Stockholm (NordSIP) – According to a report reviewing the impact of ESG criteria on portfolio performance commissioned by Amundi, ESG investing tended to penalise ESG investors between 2010 and 2013, but rewarded ESG investors after 2014. Over the last year and a half, the report finds that ESG investing continues to be a source of outperformance in the Eurozone while squeezing returns in North America since 2018.
The findings update and confirm a seminal paper initially published in 2019. The researchers used data from 2018-2019 to analyse the performance of 1,700 companies across five investment universes, corresponding to MSCI indices: MSCI North America, MSCI EMU, MSCI Europe-ex EMU, MSCI Japan and MSCI World.

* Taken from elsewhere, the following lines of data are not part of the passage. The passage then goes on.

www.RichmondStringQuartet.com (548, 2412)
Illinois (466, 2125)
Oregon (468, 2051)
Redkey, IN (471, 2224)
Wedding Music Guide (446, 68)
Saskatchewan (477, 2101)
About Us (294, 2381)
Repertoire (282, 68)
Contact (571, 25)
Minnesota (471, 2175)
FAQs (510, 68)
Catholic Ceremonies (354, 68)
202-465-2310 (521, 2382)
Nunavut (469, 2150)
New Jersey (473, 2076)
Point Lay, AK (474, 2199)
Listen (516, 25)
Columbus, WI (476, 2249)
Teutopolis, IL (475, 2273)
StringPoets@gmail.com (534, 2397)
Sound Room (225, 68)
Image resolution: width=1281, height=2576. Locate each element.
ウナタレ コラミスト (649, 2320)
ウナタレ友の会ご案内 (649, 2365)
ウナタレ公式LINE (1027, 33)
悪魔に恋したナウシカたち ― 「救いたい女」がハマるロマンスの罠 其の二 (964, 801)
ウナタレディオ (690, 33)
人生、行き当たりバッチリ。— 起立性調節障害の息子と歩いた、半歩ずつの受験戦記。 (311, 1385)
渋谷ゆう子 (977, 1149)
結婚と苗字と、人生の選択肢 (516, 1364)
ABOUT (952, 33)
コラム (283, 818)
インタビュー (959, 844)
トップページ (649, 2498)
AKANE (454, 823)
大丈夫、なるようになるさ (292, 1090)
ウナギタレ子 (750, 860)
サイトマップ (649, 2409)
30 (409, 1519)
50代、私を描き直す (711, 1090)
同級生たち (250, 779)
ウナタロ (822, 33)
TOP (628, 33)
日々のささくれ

“As a responsible investor, we continually monitor ESG investing dynamics to ensure that we are well-positioned to meet the needs of our clients,” Thierry Roncalli, Head of Quantitative Research, commented. “Our new research indicates that ESG investing continues to offer value, but is becoming more mature with divergent trends across geographies, investment strategies and the three themes of E, S and G.”
Asides from the transatlantic divide in ESG performance, the report also found that the Social part of ESG has gone from being a performance laggard to being the best performing since 2018. Moreover, the report also highlights how ESG integration has moved from mere exclusions to include engagement and improved ESG performance over time.
“The complexity and diversity of responsible investing means investors must be agile and willing to respond to new themes and drivers,” Vincent Mortier, Group Deputy CIO, added. “We have found that over the last 10 years, investor mobilisation and awareness has meant that the consideration of ESG factors has gone from a ‘nice to have’ to a ‘must have’”.